• _Supplied information_

——

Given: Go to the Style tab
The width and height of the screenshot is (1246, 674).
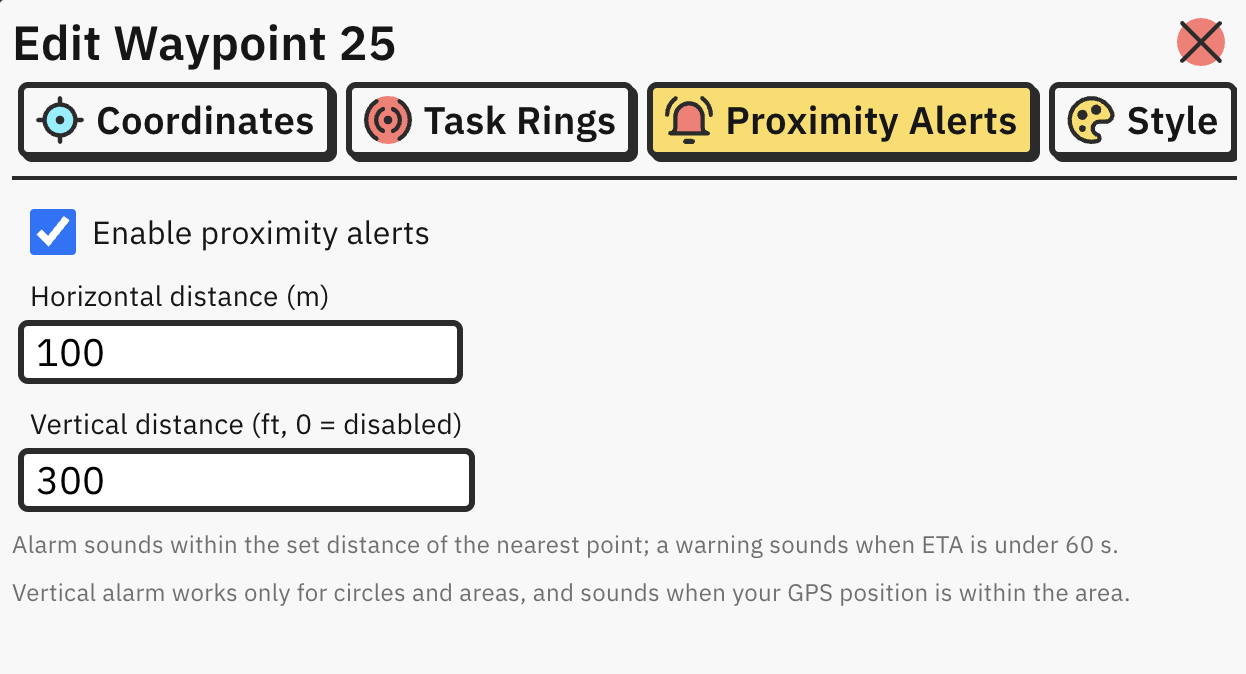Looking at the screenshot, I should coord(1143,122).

——

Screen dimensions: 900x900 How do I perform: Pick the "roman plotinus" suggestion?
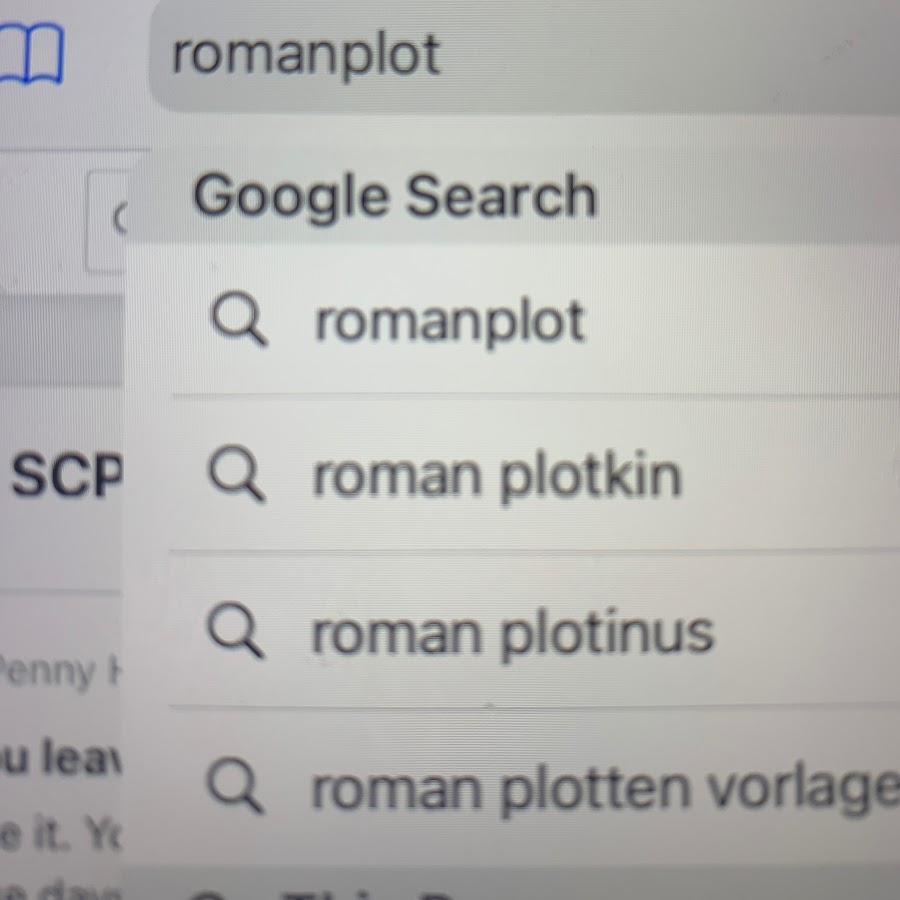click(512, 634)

——

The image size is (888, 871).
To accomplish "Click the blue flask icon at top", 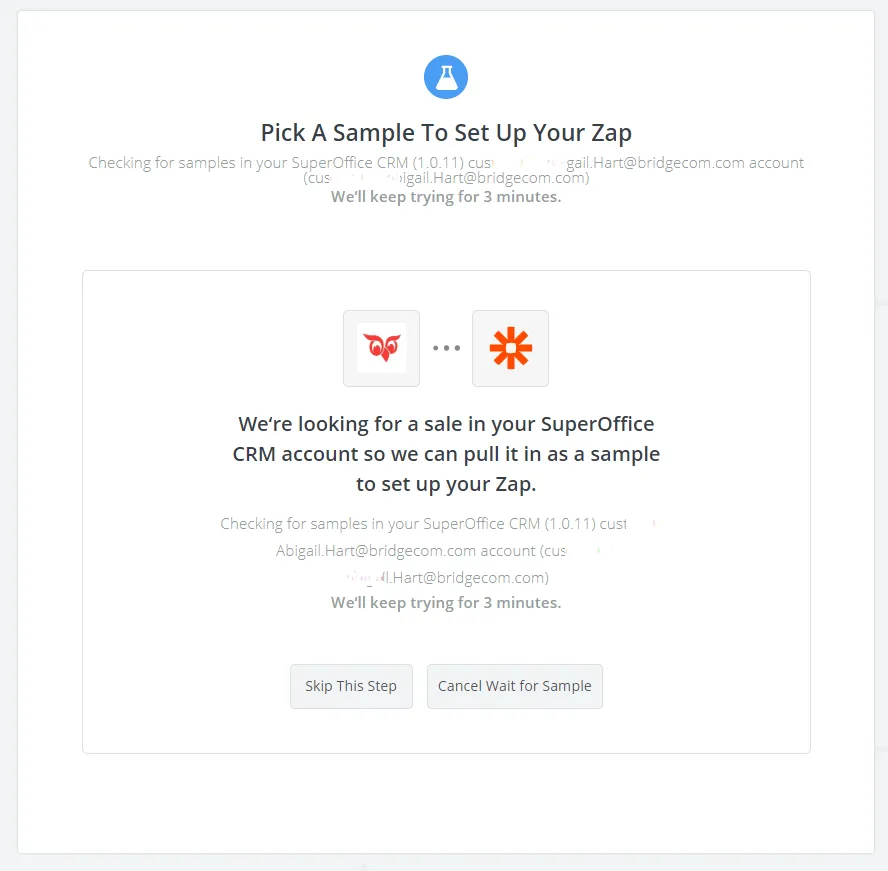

——

Take the lines above starting at the one containing "The image size is (888, 871)." and ending at the one containing "the blue flask", and print them again exactly, without pictures.

• _Result for this task_
The image size is (888, 871).
To accomplish "Click the blue flask icon at top", 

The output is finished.